#### INSTRUCTIONS TO FOLLOW
If a line in the entries below includes the string "dropdown", copy it out.

Stored dataset items:
+++++

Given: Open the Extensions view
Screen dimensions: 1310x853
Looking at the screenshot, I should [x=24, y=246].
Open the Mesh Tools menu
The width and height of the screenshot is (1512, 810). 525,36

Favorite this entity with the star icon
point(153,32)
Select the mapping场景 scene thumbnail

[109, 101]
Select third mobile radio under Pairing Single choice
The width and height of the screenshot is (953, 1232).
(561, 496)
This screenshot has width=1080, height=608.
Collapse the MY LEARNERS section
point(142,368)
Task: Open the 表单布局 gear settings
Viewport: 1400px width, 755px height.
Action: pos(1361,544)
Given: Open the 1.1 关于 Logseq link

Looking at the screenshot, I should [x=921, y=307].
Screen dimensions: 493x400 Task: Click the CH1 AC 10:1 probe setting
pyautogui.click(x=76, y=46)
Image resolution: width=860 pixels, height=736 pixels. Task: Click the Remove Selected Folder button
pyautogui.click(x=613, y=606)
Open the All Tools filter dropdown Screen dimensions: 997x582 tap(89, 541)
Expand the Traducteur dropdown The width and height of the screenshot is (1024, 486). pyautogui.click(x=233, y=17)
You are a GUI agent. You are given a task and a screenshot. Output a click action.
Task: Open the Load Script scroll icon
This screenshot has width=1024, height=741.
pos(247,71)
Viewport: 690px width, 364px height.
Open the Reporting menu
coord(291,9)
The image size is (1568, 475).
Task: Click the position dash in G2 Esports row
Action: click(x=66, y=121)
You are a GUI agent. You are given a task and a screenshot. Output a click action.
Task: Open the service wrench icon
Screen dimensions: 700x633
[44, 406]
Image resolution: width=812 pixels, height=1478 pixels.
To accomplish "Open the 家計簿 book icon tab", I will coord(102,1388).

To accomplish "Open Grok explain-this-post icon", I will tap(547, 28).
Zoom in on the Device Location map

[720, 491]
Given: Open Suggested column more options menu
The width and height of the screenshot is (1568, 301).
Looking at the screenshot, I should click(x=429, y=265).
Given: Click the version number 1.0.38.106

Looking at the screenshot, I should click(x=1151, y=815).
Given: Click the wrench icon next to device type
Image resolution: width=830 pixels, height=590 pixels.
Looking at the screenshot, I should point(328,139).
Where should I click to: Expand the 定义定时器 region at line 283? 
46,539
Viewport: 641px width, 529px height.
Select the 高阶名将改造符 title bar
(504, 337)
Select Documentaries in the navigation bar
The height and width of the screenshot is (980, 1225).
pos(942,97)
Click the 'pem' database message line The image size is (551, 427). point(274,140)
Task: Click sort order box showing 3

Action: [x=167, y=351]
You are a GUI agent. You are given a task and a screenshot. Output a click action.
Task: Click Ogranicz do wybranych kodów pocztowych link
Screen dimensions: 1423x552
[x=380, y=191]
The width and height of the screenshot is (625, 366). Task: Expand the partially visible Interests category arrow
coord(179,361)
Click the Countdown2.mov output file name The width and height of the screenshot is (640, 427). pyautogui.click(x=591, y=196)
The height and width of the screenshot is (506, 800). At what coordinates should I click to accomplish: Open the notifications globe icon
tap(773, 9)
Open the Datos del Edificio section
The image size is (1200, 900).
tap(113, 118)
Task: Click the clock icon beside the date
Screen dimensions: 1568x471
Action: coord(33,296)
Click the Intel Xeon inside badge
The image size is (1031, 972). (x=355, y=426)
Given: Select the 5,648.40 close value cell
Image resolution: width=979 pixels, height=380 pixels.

+++++

#### THE ANSWER
Open the All Tools filter dropdown Screen dimensions: 997x582 tap(89, 541)
Expand the Traducteur dropdown The width and height of the screenshot is (1024, 486). pyautogui.click(x=233, y=17)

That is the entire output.